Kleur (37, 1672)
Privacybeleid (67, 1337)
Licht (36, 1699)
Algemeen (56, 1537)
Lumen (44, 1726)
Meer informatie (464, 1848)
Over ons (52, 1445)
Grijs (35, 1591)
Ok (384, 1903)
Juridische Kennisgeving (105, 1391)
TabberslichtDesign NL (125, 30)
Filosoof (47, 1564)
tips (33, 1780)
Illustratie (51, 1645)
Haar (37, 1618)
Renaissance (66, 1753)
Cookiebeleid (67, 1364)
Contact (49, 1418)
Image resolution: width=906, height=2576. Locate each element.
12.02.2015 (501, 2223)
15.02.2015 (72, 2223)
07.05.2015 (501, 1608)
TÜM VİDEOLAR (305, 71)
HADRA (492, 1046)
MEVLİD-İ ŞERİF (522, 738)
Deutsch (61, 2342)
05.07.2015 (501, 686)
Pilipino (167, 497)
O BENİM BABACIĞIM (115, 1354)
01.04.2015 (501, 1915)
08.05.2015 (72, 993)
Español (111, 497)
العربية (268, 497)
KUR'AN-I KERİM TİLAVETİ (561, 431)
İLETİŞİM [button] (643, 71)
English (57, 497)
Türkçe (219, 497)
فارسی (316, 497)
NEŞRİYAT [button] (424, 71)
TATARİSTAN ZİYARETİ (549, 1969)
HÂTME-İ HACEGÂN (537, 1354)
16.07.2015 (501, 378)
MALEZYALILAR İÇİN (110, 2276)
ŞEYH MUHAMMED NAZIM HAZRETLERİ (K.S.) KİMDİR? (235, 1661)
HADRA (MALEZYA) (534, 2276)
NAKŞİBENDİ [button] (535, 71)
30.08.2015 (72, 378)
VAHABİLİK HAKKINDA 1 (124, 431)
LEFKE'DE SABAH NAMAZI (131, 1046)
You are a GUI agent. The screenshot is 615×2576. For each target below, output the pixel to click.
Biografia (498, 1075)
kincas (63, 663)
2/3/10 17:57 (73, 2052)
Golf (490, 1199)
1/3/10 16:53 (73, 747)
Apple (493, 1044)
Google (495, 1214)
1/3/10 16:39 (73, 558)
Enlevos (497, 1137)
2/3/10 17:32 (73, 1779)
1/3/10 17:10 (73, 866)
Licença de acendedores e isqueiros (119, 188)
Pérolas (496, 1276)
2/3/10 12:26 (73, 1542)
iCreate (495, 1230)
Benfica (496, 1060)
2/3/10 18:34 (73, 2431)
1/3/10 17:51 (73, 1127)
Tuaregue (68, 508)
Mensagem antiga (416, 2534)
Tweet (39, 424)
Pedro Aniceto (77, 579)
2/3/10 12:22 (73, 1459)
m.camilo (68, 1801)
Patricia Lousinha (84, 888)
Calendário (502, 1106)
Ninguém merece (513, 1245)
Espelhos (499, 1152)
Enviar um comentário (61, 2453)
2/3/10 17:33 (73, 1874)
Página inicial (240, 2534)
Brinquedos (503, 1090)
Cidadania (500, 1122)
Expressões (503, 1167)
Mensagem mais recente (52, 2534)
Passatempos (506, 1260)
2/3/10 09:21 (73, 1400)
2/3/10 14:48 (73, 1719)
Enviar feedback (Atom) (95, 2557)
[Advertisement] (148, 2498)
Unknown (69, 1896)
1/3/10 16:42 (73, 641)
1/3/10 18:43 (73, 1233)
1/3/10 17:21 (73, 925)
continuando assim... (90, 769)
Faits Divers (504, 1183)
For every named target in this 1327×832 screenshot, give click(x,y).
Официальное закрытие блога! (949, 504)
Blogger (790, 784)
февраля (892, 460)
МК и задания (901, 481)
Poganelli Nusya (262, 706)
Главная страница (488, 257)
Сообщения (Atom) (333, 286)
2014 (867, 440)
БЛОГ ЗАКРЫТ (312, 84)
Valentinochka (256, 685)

#####

EXERCISE TASK
Render the lines above as a JSON array of strings, with one string per line and any blank lines omitted.

TASK OUTPUT
[
  "Kleur (37, 1672)",
  "Privacybeleid (67, 1337)",
  "Licht (36, 1699)",
  "Algemeen (56, 1537)",
  "Lumen (44, 1726)",
  "Meer informatie (464, 1848)",
  "Over ons (52, 1445)",
  "Grijs (35, 1591)",
  "Ok (384, 1903)",
  "Juridische Kennisgeving (105, 1391)",
  "TabberslichtDesign NL (125, 30)",
  "Filosoof (47, 1564)",
  "tips (33, 1780)",
  "Illustratie (51, 1645)",
  "Haar (37, 1618)",
  "Renaissance (66, 1753)",
  "Cookiebeleid (67, 1364)",
  "Contact (49, 1418)",
  "Image resolution: width=906, height=2576. Locate each element.",
  "12.02.2015 (501, 2223)",
  "15.02.2015 (72, 2223)",
  "07.05.2015 (501, 1608)",
  "TÜM VİDEOLAR (305, 71)",
  "HADRA (492, 1046)",
  "MEVLİD-İ ŞERİF (522, 738)",
  "Deutsch (61, 2342)",
  "05.07.2015 (501, 686)",
  "Pilipino (167, 497)",
  "O BENİM BABACIĞIM (115, 1354)",
  "01.04.2015 (501, 1915)",
  "08.05.2015 (72, 993)",
  "Español (111, 497)",
  "العربية (268, 497)",
  "KUR'AN-I KERİM TİLAVETİ (561, 431)",
  "İLETİŞİM [button] (643, 71)",
  "English (57, 497)",
  "Türkçe (219, 497)",
  "فارسی (316, 497)",
  "NEŞRİYAT [button] (424, 71)",
  "TATARİSTAN ZİYARETİ (549, 1969)",
  "HÂTME-İ HACEGÂN (537, 1354)",
  "16.07.2015 (501, 378)",
  "MALEZYALILAR İÇİN (110, 2276)",
  "ŞEYH MUHAMMED NAZIM HAZRETLERİ (K.S.) KİMDİR? (235, 1661)",
  "HADRA (MALEZYA) (534, 2276)",
  "NAKŞİBENDİ [button] (535, 71)",
  "30.08.2015 (72, 378)",
  "VAHABİLİK HAKKINDA 1 (124, 431)",
  "LEFKE'DE SABAH NAMAZI (131, 1046)",
  "You are a GUI agent. The screenshot is 615×2576. For each target below, output the pixel to click.",
  "Biografia (498, 1075)",
  "kincas (63, 663)",
  "2/3/10 17:57 (73, 2052)",
  "Golf (490, 1199)",
  "1/3/10 16:53 (73, 747)",
  "Apple (493, 1044)",
  "Google (495, 1214)",
  "1/3/10 16:39 (73, 558)",
  "Enlevos (497, 1137)",
  "2/3/10 17:32 (73, 1779)",
  "1/3/10 17:10 (73, 866)",
  "Licença de acendedores e isqueiros (119, 188)",
  "Pérolas (496, 1276)",
  "2/3/10 12:26 (73, 1542)",
  "iCreate (495, 1230)",
  "Benfica (496, 1060)",
  "2/3/10 18:34 (73, 2431)",
  "1/3/10 17:51 (73, 1127)",
  "Tuaregue (68, 508)",
  "Mensagem antiga (416, 2534)",
  "Tweet (39, 424)",
  "Pedro Aniceto (77, 579)",
  "2/3/10 12:22 (73, 1459)",
  "m.camilo (68, 1801)",
  "Patricia Lousinha (84, 888)",
  "Calendário (502, 1106)",
  "Ninguém merece (513, 1245)",
  "Espelhos (499, 1152)",
  "Enviar um comentário (61, 2453)",
  "2/3/10 17:33 (73, 1874)",
  "Página inicial (240, 2534)",
  "Brinquedos (503, 1090)",
  "Cidadania (500, 1122)",
  "Expressões (503, 1167)",
  "Mensagem mais recente (52, 2534)",
  "Passatempos (506, 1260)",
  "2/3/10 09:21 (73, 1400)",
  "2/3/10 14:48 (73, 1719)",
  "Enviar feedback (Atom) (95, 2557)",
  "[Advertisement] (148, 2498)",
  "Unknown (69, 1896)",
  "1/3/10 16:42 (73, 641)",
  "1/3/10 18:43 (73, 1233)",
  "1/3/10 17:21 (73, 925)",
  "continuando assim... (90, 769)",
  "Faits Divers (504, 1183)",
  "For every named target in this 1327×832 screenshot, give click(x,y).",
  "Официальное закрытие блога! (949, 504)",
  "Blogger (790, 784)",
  "февраля (892, 460)",
  "МК и задания (901, 481)",
  "Poganelli Nusya (262, 706)",
  "Главная страница (488, 257)",
  "Сообщения (Atom) (333, 286)",
  "2014 (867, 440)",
  "БЛОГ ЗАКРЫТ (312, 84)",
  "Valentinochka (256, 685)"
]